PrEP is widely available in the United States through primary care providers, sexual health clinics, and community health centers. Many insurance plans cover PrEP at no cost under the Affordable Care Act. For those without insurance, manufacturer assistance programs (such as Gilead’s Advancing Access program) can provide the medication at reduced or no cost. The Ready, Set, PrEP program from the Department of Health and Human Services also provides PrEP at no cost to qualifying individuals.

In Summary

Sexual health for trans people does not require different rules from those that apply to everyone. Condoms, regular testing, vaccinations, and communication with partners are the fundamental tools. What changes are certain specificities related to anatomy and hormone therapy: cervical screening for those who have a cervix, prostate screening for those who have a prostate, attention to lubrication in case of vaginal atrophy, and awareness that hormone therapy is not a contraceptive.

PrEP works and is safe for trans people on hormone therapy [2]. Cancer screenings should be calibrated to present anatomy, not to sex assigned at birth [10]. And sexual health also includes psychological well-being: feeling respected in one’s body and identity is a necessary condition for a healthy sex life [3].

Resources exist, in the United States and internationally. The first step is knowing that you have the right to competent, respectful, evidence-based care.

Frequently asked questions

What precautions are needed during sex with transgender people?
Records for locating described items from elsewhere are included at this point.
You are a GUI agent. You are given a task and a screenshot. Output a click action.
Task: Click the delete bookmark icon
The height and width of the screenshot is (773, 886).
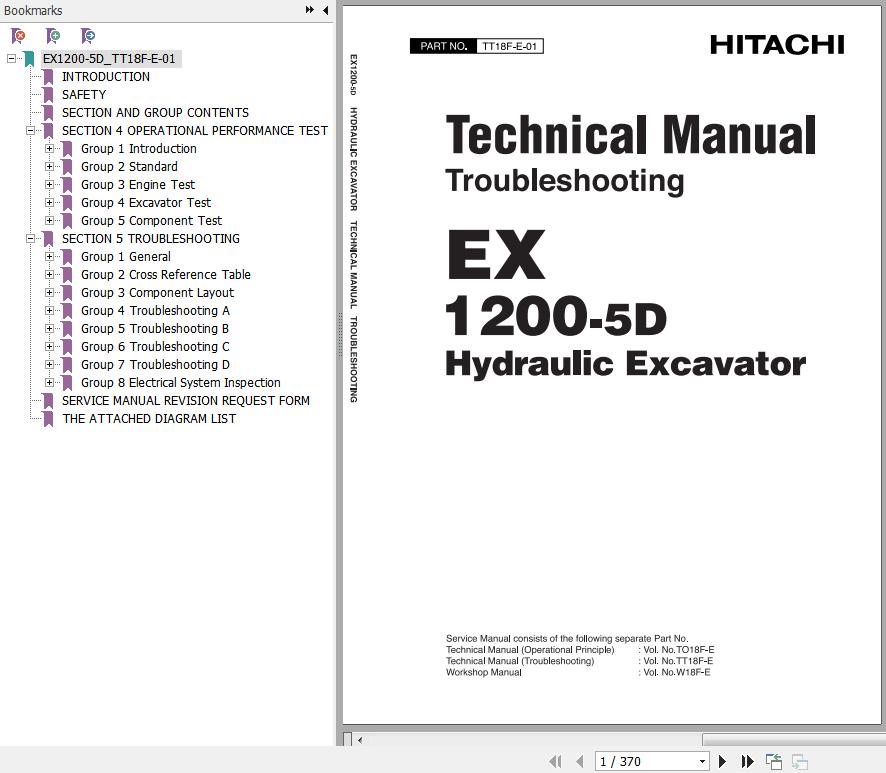tap(18, 36)
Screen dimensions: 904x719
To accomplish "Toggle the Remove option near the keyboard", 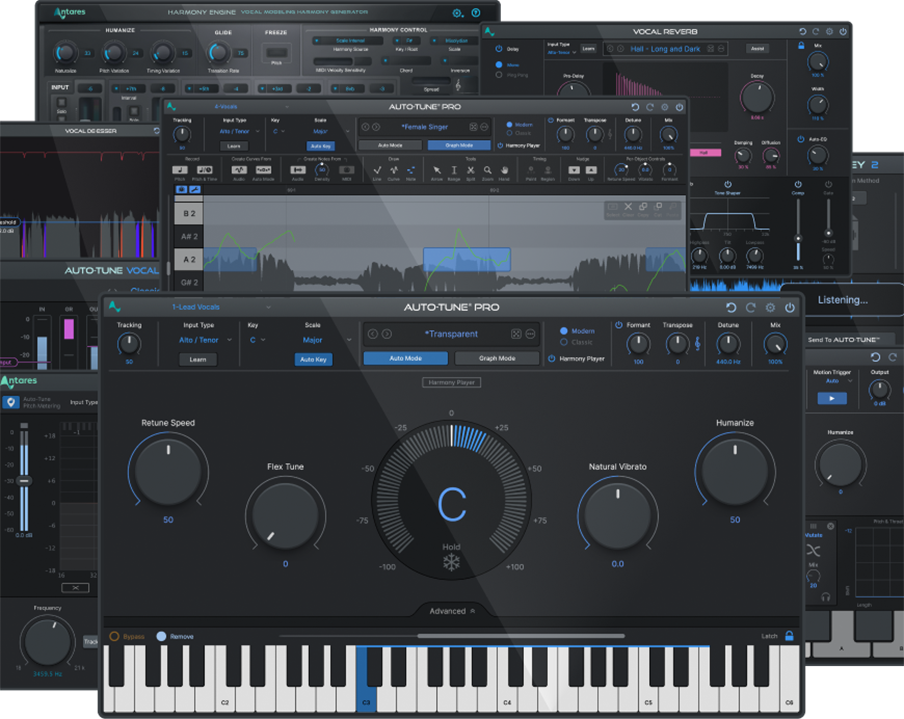I will (160, 636).
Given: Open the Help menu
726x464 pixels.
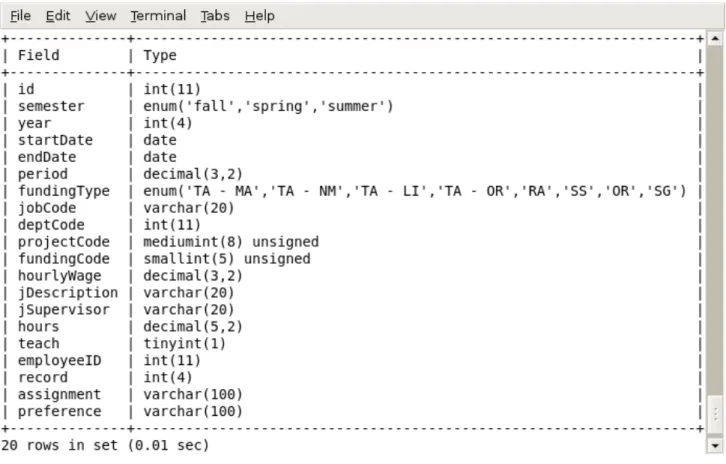Looking at the screenshot, I should tap(259, 16).
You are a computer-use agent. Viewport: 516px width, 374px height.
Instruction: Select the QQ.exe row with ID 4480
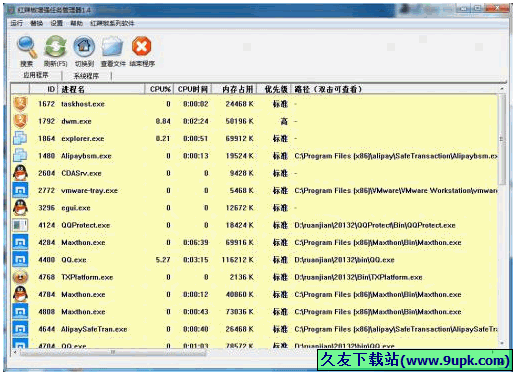tap(255, 260)
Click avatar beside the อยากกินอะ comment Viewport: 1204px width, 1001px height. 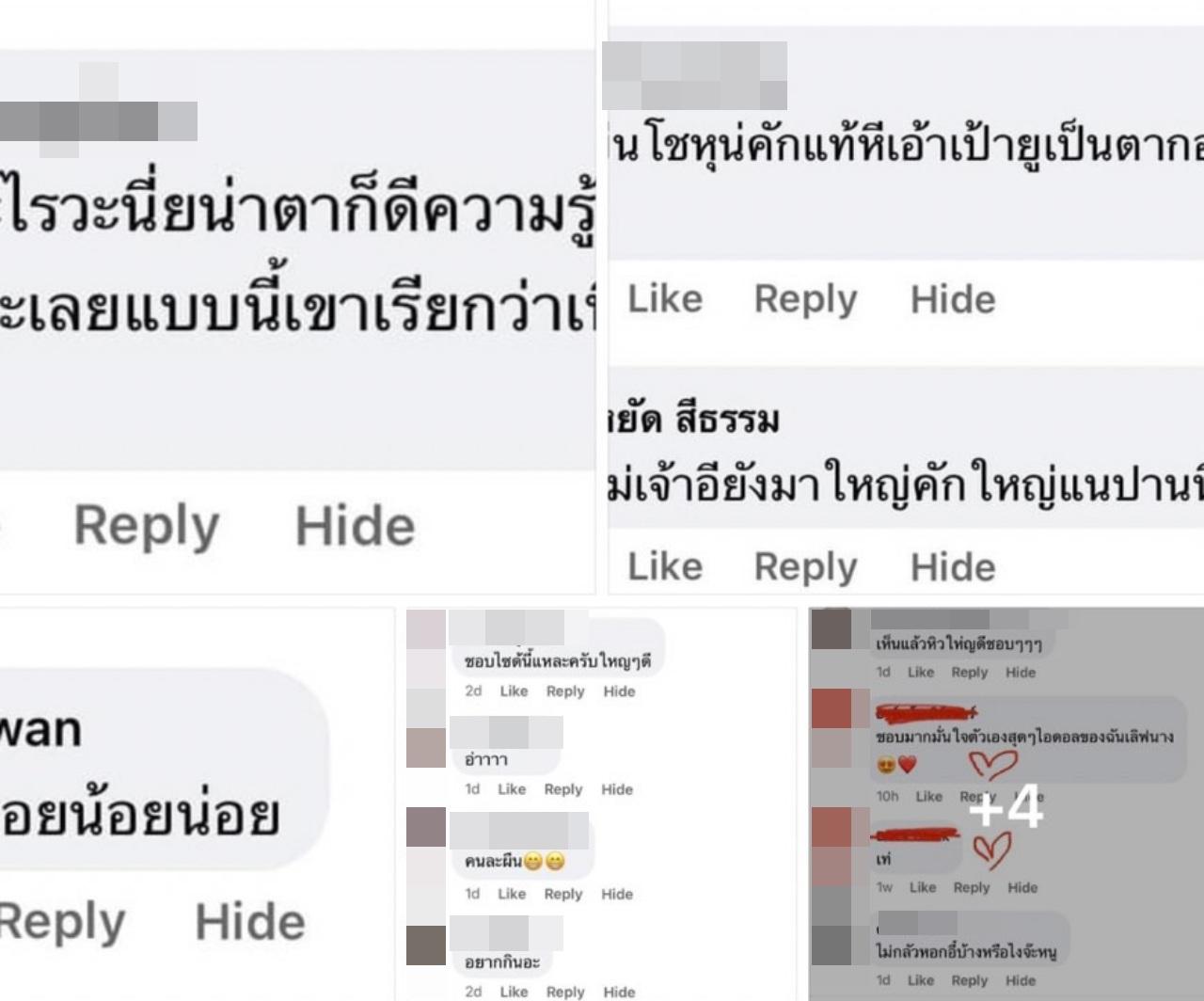tap(426, 945)
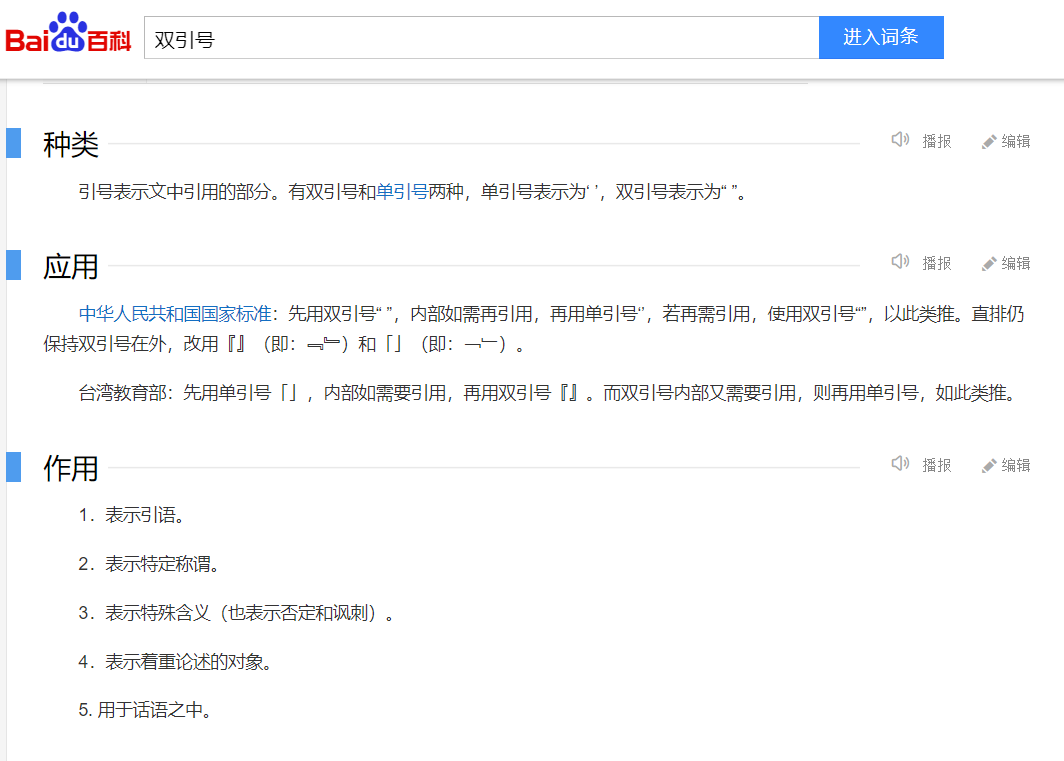Open the 单引号 hyperlink
1064x761 pixels.
click(x=402, y=192)
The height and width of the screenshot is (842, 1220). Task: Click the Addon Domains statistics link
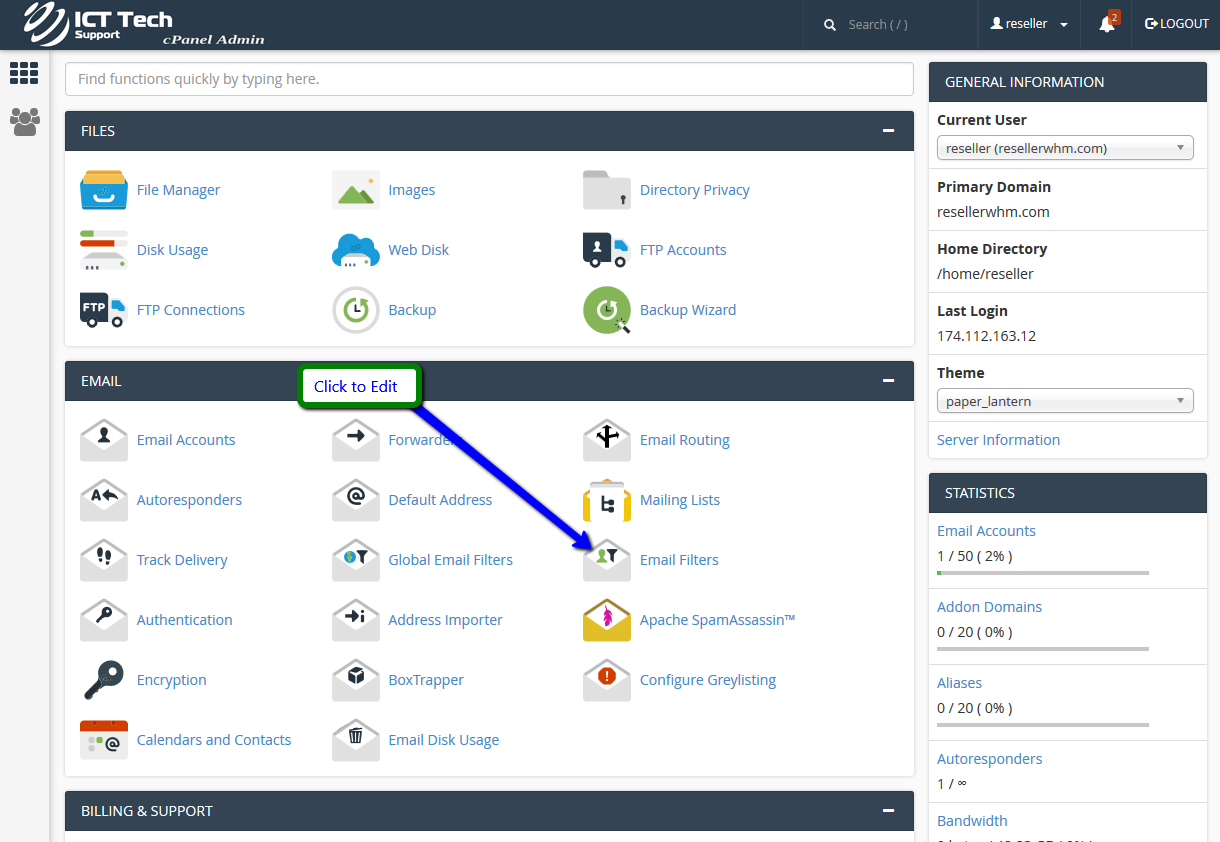tap(989, 607)
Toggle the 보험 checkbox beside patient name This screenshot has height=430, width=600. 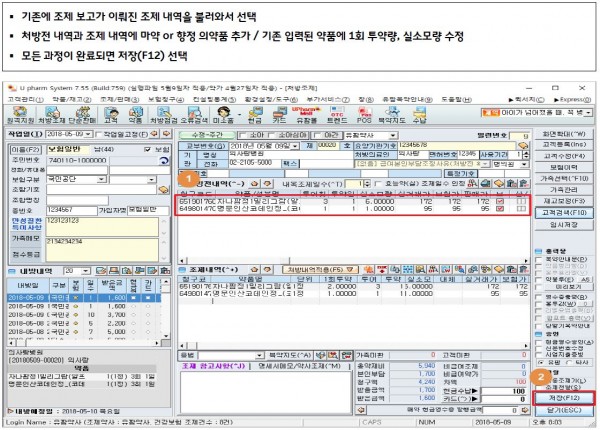pos(148,148)
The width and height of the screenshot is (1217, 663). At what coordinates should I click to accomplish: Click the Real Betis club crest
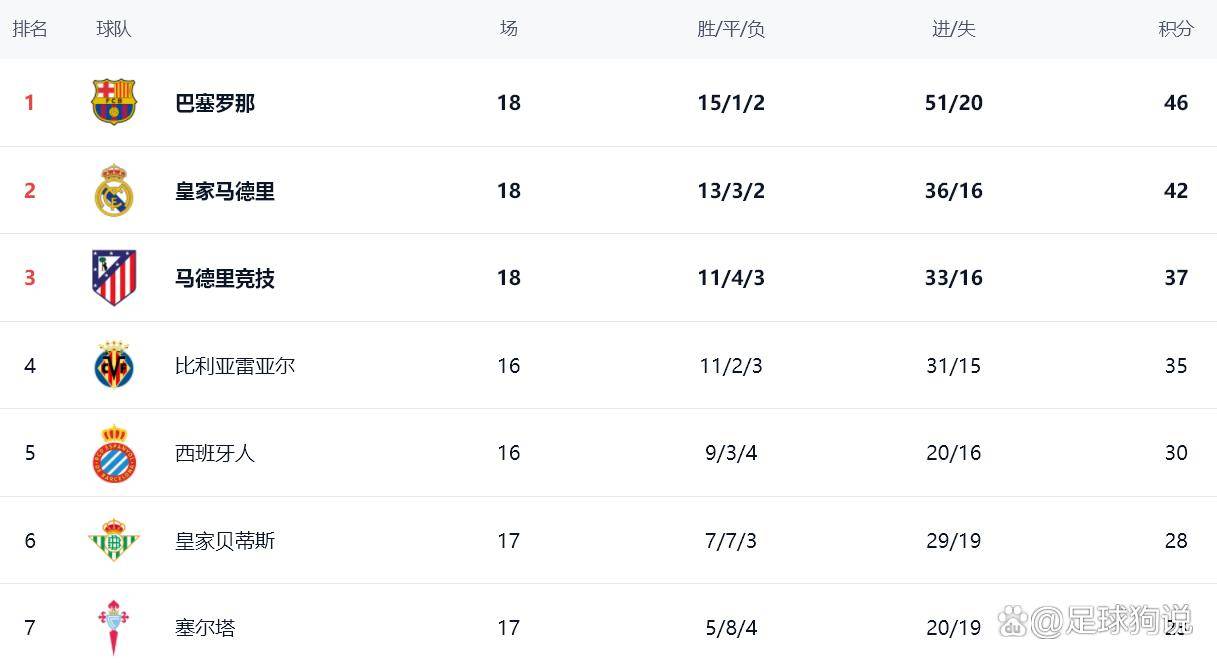(x=114, y=541)
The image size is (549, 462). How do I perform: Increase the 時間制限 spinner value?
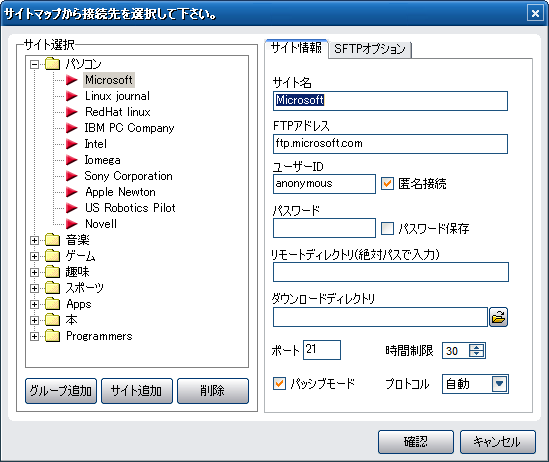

The same precautions that apply to everyone: condom use, regular STI testing, and communication with your partner. There are no specific risks related to being transgender.

Can transgender people take PrEP?

Yes. PrEP (pre-exposure prophylaxis for HIV) is available and safe for transgender people, including those on hormone therapy. There are no significant interactions with hormones.

Do trans men need Pap tests?

Yes, if they still have a cervix. Testosterone does not eliminate the risk of cervical cancer. Screening is recommended as for cisgender women.

Do trans women need prostate screening?

Yes. Trans women retain their prostate even after vaginoplasty. Prostate screening is recommended according to age-appropriate guidelines.